The holidays can be hectic under the best of circumstances. But imagine cooking, caring for and educating 63 children under the same roof.
Consider the fact that many of those same children have been abused, are emotionally disturbed or learning disabled, and the task becomes more daunting.
Some are estranged from their families; for many, the joyous holiday times simply reflect all that they lack in their everyday lives.
Their plights represent a unique challenge for the staffers at the Wyndham Lawn Home for Children, who do their best to make the holidays a cheerful time for clients of the residential treatment center.
"These kids feel many of the same pressures many others feel at the holidays," Wyndham Lawn social worker Edward Gargala said. "There's stress; there's a lot to accomplish in a short time.
"They hope for the holidays to be positive when, in real life, their situation often isn't. Their life probably isn't perfect. I'm sure most would tell you that a year ago, they didn't expect to be in residential treatment."
Children from across Western New York end up at Wyndham Lawn following referrals from Family Court, the Department of Social Services or the committees on special education of their local school districts.
Once there, they spend an average of 11 to 14 months in intensive counseling and education programs aimed at alleviating whatever problems they may be experiencing, and returning them to their families.
Some have had problems with their parents. Others have been neglected, are experiencing difficulties in school or have run away, Wyndham Lawn Development/Public Relations Director Paul Flach said.
"Many have very serious problems that, if not addressed here, would land them in a child psychiatric center," Flach said.
At Wyndham Lawn -- which began in 1871 as the Lockport Home for the Friendless, a refuge for Civil War orphans and widows -- kids are educated in classrooms with one teacher and one teacher's aide for each six students.
"The goal is reunification of the family, so the (children) can function independently and make it in society," Flach said.
But the holidays represent a special challenge to that mission.
"One of the first things we do is make every effort to see that each child goes home to his or her family" during Christmas, Wyndham Lawn Executive Director Richard Pyc said. "If not for an extended stay, then at least for the day."
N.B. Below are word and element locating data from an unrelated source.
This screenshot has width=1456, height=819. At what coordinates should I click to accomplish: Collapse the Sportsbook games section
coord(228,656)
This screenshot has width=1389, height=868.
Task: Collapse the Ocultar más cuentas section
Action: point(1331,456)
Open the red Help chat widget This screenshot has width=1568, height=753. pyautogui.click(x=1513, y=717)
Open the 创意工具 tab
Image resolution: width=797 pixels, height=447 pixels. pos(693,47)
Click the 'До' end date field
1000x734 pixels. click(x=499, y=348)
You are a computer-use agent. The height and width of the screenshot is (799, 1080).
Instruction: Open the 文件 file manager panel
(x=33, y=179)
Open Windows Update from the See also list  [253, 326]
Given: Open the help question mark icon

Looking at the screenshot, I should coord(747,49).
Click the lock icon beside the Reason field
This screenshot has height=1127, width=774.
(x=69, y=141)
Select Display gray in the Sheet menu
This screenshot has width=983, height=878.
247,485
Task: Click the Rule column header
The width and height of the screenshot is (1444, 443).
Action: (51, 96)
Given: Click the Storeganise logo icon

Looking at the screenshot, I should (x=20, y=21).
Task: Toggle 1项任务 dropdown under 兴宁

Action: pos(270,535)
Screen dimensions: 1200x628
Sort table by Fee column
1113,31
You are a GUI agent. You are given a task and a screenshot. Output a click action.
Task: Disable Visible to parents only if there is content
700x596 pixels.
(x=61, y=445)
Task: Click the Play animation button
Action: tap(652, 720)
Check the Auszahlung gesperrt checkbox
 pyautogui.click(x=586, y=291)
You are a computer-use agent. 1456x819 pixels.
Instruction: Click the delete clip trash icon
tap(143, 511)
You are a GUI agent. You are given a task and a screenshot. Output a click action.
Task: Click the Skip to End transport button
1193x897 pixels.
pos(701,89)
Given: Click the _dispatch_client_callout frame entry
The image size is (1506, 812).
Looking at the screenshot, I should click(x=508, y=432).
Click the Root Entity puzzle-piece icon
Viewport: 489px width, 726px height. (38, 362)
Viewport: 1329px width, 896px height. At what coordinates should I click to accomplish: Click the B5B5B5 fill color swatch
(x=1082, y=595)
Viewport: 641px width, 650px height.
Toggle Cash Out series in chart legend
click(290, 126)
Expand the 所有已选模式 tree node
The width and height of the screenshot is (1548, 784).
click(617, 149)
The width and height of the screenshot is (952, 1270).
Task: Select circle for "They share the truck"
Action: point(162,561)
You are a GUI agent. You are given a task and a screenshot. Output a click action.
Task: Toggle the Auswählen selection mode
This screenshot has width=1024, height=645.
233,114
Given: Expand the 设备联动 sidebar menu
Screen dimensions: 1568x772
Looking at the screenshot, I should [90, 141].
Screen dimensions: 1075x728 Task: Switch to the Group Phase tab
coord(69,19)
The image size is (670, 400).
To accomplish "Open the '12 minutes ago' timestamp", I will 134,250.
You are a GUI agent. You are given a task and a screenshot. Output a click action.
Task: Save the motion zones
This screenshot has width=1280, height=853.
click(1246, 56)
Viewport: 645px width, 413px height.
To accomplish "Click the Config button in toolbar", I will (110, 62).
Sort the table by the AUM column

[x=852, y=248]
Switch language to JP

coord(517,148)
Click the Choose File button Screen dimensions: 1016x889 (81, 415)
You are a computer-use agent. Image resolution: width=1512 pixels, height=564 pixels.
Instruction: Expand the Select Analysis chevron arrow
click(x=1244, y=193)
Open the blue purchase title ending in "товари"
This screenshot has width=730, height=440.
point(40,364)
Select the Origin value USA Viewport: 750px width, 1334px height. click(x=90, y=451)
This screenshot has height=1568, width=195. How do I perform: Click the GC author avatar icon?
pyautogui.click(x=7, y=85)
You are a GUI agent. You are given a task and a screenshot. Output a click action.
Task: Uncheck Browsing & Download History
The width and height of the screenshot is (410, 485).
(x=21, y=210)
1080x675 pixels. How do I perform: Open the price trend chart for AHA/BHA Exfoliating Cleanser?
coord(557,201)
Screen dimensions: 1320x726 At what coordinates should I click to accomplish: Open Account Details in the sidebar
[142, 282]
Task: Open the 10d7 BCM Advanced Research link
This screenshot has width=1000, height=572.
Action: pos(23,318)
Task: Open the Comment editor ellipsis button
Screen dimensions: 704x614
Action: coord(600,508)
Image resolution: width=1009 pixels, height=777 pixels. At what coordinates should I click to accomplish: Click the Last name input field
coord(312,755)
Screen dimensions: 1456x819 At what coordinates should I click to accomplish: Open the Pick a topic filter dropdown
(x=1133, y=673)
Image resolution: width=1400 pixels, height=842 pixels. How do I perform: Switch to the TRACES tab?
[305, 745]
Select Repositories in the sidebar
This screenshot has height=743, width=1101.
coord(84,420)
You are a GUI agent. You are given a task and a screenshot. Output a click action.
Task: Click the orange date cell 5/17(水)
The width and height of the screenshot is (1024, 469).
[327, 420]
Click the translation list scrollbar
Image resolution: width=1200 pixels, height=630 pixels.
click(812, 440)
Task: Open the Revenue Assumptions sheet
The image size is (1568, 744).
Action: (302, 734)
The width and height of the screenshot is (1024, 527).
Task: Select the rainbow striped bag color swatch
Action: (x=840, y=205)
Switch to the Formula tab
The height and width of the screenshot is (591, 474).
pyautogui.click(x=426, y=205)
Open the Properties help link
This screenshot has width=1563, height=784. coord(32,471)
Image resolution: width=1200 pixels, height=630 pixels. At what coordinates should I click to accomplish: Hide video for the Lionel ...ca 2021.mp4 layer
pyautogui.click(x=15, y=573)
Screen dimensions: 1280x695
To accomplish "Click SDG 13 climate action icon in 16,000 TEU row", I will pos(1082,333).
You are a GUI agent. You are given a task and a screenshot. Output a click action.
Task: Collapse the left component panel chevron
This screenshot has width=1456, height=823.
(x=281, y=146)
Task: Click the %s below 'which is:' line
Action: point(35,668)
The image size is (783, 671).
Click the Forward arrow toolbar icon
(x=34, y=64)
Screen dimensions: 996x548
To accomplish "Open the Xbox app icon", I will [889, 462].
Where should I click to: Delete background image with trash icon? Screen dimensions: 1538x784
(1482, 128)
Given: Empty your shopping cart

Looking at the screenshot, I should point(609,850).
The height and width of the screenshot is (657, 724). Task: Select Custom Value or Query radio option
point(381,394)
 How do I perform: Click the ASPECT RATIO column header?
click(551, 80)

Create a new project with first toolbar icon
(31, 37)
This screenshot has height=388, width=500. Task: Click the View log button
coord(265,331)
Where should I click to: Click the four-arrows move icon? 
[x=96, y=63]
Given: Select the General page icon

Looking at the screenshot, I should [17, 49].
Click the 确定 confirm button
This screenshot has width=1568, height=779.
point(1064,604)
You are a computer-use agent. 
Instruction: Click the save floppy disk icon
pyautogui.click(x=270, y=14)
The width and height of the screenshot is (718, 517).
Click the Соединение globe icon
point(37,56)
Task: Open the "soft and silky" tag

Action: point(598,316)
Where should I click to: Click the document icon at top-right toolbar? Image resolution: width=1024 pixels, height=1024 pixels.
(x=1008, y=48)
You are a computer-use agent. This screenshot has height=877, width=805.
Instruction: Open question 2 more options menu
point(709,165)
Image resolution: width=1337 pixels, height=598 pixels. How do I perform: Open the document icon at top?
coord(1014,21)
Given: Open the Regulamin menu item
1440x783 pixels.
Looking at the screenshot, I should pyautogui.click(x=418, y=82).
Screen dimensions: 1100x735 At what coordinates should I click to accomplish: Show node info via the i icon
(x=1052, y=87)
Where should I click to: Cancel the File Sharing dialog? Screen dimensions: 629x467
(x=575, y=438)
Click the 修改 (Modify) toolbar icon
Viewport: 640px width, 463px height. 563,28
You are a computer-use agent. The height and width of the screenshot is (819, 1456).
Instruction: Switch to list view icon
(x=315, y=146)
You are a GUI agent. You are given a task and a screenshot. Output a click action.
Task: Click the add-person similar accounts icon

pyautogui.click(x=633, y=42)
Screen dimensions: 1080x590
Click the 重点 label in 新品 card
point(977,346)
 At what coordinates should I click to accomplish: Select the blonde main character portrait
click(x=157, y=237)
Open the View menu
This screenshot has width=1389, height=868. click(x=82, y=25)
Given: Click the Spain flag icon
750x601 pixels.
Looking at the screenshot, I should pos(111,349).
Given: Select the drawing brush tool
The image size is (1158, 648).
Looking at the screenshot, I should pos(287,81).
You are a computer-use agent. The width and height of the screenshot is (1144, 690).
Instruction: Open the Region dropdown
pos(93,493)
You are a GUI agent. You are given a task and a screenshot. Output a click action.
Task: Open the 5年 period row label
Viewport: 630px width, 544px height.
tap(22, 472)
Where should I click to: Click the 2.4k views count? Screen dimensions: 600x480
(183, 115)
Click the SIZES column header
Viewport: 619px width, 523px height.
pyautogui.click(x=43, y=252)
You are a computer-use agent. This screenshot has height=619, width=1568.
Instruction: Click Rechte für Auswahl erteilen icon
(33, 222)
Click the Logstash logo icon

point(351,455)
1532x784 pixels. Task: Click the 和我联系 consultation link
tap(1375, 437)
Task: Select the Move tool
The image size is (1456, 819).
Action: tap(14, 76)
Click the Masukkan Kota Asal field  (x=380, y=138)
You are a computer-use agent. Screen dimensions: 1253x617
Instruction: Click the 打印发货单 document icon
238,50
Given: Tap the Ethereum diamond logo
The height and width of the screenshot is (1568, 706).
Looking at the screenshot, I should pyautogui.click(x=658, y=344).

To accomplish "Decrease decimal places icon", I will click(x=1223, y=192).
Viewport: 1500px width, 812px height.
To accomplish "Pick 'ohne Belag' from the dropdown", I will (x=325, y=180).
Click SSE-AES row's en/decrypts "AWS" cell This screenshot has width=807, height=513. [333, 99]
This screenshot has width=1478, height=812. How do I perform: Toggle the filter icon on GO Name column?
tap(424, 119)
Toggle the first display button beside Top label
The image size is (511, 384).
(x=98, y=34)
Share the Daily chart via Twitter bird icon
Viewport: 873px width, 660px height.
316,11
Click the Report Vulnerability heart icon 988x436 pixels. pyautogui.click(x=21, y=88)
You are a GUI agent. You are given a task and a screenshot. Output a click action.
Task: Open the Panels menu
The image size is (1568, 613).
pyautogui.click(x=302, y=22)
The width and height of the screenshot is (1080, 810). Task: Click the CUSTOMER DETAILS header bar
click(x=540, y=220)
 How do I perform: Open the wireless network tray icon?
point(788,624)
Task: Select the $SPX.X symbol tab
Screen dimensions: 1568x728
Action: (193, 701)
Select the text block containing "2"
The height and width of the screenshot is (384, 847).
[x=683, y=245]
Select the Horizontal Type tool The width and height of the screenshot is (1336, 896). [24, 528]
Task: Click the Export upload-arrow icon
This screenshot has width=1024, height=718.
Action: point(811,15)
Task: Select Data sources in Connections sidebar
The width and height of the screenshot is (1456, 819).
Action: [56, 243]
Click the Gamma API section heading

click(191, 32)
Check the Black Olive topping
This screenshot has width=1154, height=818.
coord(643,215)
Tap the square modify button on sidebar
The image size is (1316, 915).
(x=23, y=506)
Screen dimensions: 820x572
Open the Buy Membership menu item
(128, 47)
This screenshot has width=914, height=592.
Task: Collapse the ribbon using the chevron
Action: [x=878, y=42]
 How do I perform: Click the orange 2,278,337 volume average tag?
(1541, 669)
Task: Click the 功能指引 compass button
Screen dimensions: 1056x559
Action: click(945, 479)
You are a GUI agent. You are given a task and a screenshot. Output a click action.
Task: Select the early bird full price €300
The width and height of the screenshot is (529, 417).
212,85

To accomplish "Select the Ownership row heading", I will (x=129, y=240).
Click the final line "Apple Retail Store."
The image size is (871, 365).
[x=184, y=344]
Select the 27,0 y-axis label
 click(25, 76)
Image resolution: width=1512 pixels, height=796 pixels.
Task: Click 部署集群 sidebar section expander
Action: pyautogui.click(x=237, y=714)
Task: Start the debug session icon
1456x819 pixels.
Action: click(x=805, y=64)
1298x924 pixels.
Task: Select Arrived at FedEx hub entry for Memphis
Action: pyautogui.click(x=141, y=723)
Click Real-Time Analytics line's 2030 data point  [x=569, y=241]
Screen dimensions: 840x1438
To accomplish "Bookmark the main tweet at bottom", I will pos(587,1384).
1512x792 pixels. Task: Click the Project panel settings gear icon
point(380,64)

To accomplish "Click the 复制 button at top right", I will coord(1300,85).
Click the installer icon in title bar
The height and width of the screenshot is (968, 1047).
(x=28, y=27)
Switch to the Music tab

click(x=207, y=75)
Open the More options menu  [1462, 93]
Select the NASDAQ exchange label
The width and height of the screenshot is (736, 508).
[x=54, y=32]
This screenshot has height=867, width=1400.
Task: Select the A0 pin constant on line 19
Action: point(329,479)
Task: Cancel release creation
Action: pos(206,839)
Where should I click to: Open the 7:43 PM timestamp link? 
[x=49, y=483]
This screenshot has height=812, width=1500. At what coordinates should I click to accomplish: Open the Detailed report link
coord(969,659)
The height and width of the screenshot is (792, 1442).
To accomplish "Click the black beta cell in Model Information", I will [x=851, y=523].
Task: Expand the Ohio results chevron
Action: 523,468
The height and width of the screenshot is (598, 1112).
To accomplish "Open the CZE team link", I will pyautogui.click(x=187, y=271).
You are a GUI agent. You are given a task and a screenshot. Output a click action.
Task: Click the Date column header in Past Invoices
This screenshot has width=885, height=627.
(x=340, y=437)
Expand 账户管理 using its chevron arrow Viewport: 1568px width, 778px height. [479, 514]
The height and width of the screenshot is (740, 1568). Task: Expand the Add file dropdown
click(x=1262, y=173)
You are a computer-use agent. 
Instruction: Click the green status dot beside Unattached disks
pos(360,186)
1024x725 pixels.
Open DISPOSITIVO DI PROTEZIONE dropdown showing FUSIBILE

If that's not possible -- and it sometimes isn't, because parents are sometimes as troubled as the children -- then the staff tries to provide "the Christmas experience," Gargala said.
That might mean taking those left behind out to dinner and a movie. Children decorate the facility and receive gifts. Sometimes staffers even take the children back to their own homes to share the holidays with them.
The children are also involved in a "Pledge Night" program, in which each child contributes someearnings from the work training program to a selected local charity.
"We try to make it an extra special day for the kids here," Pyc said. "We are acutely aware that the holidays can pose a problem, can make the kids feel down. We try to make it as homey as possible."
"We don't try to replace families. We just try to provide the Christmas experience," Gargala said. "The stresses and pressure don't go away at Christmas, and sometimes they're accentuated. It can be hard."
"The holidays are a national time of reflection and thought," Flach said. "While most of us are counting our blessings, it just makes their situation all the more real to these kids."
Wyndham Lawn has served more than 10,000 children since its beginning. One of the newest strategies employed at the facility is Preventive Services, Flach said.
"We're trying to prevent" their eventual placement here, Flach said, by intervening with at-risk children.